Le produit va s’envoler vers sa destination finale, la Chine où des organisations criminelles ciblent le concombre de mer pour ses vertus médicinales. Il est revendu à des prix très élevés (10.000 DH). Certains trafiquants chinois arrivent à le vendre à plus de 40.000 dirhams le kilo. C’est donc à l’international que le produit prend de la valeur.
Le concombre de mer est une espèce marine protégées dans l’ensemble des eaux territoriales dans le monde. Il joue un rôle très important dans l’entretien des fonds marins. Selon les scientifiques, un seul spécimen peut ingurgiter plus de 45 kilos de sédiments par an. Leurs très bonnes aptitudes digestives leur permettent de rejeter un sédiment fin, pur et homogène.

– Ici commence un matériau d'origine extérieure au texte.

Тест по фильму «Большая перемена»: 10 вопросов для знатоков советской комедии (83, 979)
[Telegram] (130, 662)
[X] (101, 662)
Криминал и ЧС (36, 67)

Des professionnels s’opposent pourtant à l’interdiction de la collecte de cette espèce marine. Ils ont même appelé à l’adoption d’un plan d’aménagement des pêcheries de concombre de mer. Pour eux, les dispositions d’un tel plan contribueraient à la préservation de cette espèce marine. «Il faut un plan d’aménagement des pêcheries de concombre de mer. Puisque cette espèce est très abondante surtout dans certaines régions du pays comme Nador. S’il y avait une loi et si cette activité était autorisée, il n’y aurait pas cette pêche illégale. Les prix seraient élevés et tout le monde pourrait en profiter, à commencer par les pêcheurs», estiment des sources à la Confédération nationale de la pêche artisanale.
En 2016, les professionnels de la pêche côtière avaient adressé un courrier à l’Institut national de la recherche halieutique (INRH) dans lequel ils demandaient de lancer une étude afin de connaître les stocks réels existant en matière de concombres de mer. Mais jusqu’à présent, «on n’a pas encore identifié les durées de croissance de cette espèce. Comme pour tous les autres plans d’aménagement, les aspects principaux à savoir sont notamment les périodes d’arrêt biologique et les zones d’interdiction de pêche», concluent nos sources.